*** Opening of STORED DATA ***

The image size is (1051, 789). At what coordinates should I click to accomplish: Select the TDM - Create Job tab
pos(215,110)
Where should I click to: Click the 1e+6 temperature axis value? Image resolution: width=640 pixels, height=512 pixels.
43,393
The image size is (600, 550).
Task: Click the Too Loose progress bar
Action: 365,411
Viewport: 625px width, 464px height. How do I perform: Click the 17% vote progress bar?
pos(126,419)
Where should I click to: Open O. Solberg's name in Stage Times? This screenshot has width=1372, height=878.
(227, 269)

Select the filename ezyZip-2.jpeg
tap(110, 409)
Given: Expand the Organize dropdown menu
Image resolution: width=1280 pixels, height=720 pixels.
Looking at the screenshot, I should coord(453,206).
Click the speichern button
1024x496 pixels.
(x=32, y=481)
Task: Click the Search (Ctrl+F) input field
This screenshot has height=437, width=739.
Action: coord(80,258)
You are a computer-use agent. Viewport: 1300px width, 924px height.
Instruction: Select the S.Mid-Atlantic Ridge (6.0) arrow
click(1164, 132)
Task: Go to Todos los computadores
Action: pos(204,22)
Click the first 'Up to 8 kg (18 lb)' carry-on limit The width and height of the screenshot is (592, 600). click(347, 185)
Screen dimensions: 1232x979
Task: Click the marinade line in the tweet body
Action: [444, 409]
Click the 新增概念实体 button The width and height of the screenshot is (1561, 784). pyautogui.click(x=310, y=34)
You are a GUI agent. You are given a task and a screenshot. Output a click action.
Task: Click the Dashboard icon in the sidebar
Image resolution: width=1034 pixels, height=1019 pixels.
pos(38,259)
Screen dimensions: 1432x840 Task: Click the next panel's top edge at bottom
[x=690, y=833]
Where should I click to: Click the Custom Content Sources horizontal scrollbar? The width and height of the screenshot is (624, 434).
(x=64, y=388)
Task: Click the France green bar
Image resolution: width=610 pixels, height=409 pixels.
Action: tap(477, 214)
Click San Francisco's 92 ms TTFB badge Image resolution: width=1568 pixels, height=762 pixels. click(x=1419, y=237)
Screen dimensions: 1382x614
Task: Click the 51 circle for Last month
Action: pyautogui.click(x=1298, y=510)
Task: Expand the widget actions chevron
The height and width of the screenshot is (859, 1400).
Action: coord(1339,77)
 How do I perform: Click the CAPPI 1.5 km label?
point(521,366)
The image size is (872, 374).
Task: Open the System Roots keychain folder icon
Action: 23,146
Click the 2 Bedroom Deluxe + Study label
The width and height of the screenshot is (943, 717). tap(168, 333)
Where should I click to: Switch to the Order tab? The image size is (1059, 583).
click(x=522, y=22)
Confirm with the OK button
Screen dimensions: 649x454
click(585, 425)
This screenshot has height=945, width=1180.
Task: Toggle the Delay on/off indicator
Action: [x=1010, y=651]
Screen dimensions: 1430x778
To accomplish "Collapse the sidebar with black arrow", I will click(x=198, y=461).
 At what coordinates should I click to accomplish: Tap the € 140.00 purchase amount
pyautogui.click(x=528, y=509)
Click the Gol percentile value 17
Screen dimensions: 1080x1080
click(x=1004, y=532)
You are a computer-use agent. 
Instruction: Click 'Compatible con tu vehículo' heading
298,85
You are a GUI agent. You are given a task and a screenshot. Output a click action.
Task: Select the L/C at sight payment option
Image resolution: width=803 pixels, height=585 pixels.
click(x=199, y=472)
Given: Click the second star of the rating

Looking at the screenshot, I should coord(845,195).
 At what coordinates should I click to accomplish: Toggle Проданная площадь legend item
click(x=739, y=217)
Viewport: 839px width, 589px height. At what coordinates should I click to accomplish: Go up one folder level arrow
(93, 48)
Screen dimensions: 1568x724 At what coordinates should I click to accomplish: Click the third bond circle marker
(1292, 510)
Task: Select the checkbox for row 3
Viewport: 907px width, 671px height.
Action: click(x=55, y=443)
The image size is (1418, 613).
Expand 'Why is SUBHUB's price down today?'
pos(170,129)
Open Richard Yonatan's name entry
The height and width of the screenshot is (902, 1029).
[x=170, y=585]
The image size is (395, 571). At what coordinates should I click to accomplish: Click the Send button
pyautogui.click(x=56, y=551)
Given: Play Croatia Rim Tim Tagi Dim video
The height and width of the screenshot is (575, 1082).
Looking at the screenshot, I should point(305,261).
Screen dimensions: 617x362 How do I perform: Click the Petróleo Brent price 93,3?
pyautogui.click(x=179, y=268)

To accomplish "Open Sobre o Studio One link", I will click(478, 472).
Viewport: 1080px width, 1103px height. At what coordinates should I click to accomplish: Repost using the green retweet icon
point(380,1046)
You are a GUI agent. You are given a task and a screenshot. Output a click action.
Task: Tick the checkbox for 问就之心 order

*** Close of STORED DATA ***

- [EXERCISE DETAILS]: Using the material above, write out each entry again with nothing changed.

- [RESPONSE TO THE EXERCISE]:
The image size is (1051, 789). At what coordinates should I click to accomplish: Select the TDM - Create Job tab
pos(215,110)
Where should I click to: Click the 1e+6 temperature axis value? Image resolution: width=640 pixels, height=512 pixels.
43,393
The image size is (600, 550).
Task: Click the Too Loose progress bar
Action: 365,411
Viewport: 625px width, 464px height. How do I perform: Click the 17% vote progress bar?
pos(126,419)
Where should I click to: Open O. Solberg's name in Stage Times? This screenshot has width=1372, height=878.
(227, 269)

Select the filename ezyZip-2.jpeg
tap(110, 409)
Given: Expand the Organize dropdown menu
Image resolution: width=1280 pixels, height=720 pixels.
Looking at the screenshot, I should coord(453,206).
Click the speichern button
1024x496 pixels.
(x=32, y=481)
Task: Click the Search (Ctrl+F) input field
This screenshot has height=437, width=739.
Action: coord(80,258)
You are a computer-use agent. Viewport: 1300px width, 924px height.
Instruction: Select the S.Mid-Atlantic Ridge (6.0) arrow
click(1164, 132)
Task: Go to Todos los computadores
Action: pos(204,22)
Click the first 'Up to 8 kg (18 lb)' carry-on limit The width and height of the screenshot is (592, 600). click(347, 185)
Screen dimensions: 1232x979
Task: Click the marinade line in the tweet body
Action: [444, 409]
Click the 新增概念实体 button The width and height of the screenshot is (1561, 784). pyautogui.click(x=310, y=34)
You are a GUI agent. You are given a task and a screenshot. Output a click action.
Task: Click the Dashboard icon in the sidebar
Image resolution: width=1034 pixels, height=1019 pixels.
pos(38,259)
Screen dimensions: 1432x840 Task: Click the next panel's top edge at bottom
[x=690, y=833]
Where should I click to: Click the Custom Content Sources horizontal scrollbar? The width and height of the screenshot is (624, 434).
(x=64, y=388)
Task: Click the France green bar
Image resolution: width=610 pixels, height=409 pixels.
Action: tap(477, 214)
Click San Francisco's 92 ms TTFB badge Image resolution: width=1568 pixels, height=762 pixels. click(x=1419, y=237)
Screen dimensions: 1382x614
Task: Click the 51 circle for Last month
Action: pyautogui.click(x=1298, y=510)
Task: Expand the widget actions chevron
The height and width of the screenshot is (859, 1400).
Action: coord(1339,77)
 How do I perform: Click the CAPPI 1.5 km label?
point(521,366)
The image size is (872, 374).
Task: Open the System Roots keychain folder icon
Action: 23,146
Click the 2 Bedroom Deluxe + Study label
The width and height of the screenshot is (943, 717). tap(168, 333)
Where should I click to: Switch to the Order tab? The image size is (1059, 583).
click(x=522, y=22)
Confirm with the OK button
Screen dimensions: 649x454
click(585, 425)
This screenshot has height=945, width=1180.
Task: Toggle the Delay on/off indicator
Action: [x=1010, y=651]
Screen dimensions: 1430x778
To accomplish "Collapse the sidebar with black arrow", I will click(x=198, y=461).
 At what coordinates should I click to accomplish: Tap the € 140.00 purchase amount
pyautogui.click(x=528, y=509)
Click the Gol percentile value 17
Screen dimensions: 1080x1080
click(x=1004, y=532)
You are a computer-use agent. 
Instruction: Click 'Compatible con tu vehículo' heading
298,85
You are a GUI agent. You are given a task and a screenshot. Output a click action.
Task: Select the L/C at sight payment option
Image resolution: width=803 pixels, height=585 pixels.
click(x=199, y=472)
Given: Click the second star of the rating

Looking at the screenshot, I should coord(845,195).
 At what coordinates should I click to accomplish: Toggle Проданная площадь legend item
click(x=739, y=217)
Viewport: 839px width, 589px height. At what coordinates should I click to accomplish: Go up one folder level arrow
(93, 48)
Screen dimensions: 1568x724 At what coordinates should I click to accomplish: Click the third bond circle marker
(1292, 510)
Task: Select the checkbox for row 3
Viewport: 907px width, 671px height.
Action: click(x=55, y=443)
The image size is (1418, 613).
Expand 'Why is SUBHUB's price down today?'
pos(170,129)
Open Richard Yonatan's name entry
The height and width of the screenshot is (902, 1029).
[x=170, y=585]
The image size is (395, 571). At what coordinates should I click to accomplish: Click the Send button
pyautogui.click(x=56, y=551)
Given: Play Croatia Rim Tim Tagi Dim video
The height and width of the screenshot is (575, 1082).
Looking at the screenshot, I should point(305,261).
Screen dimensions: 617x362 How do I perform: Click the Petróleo Brent price 93,3?
pyautogui.click(x=179, y=268)

To accomplish "Open Sobre o Studio One link", I will click(478, 472).
Viewport: 1080px width, 1103px height. At what coordinates should I click to accomplish: Repost using the green retweet icon
point(380,1046)
You are a GUI agent. You are given a task and a screenshot. Output a click action.
Task: Tick the checkbox for 问就之心 order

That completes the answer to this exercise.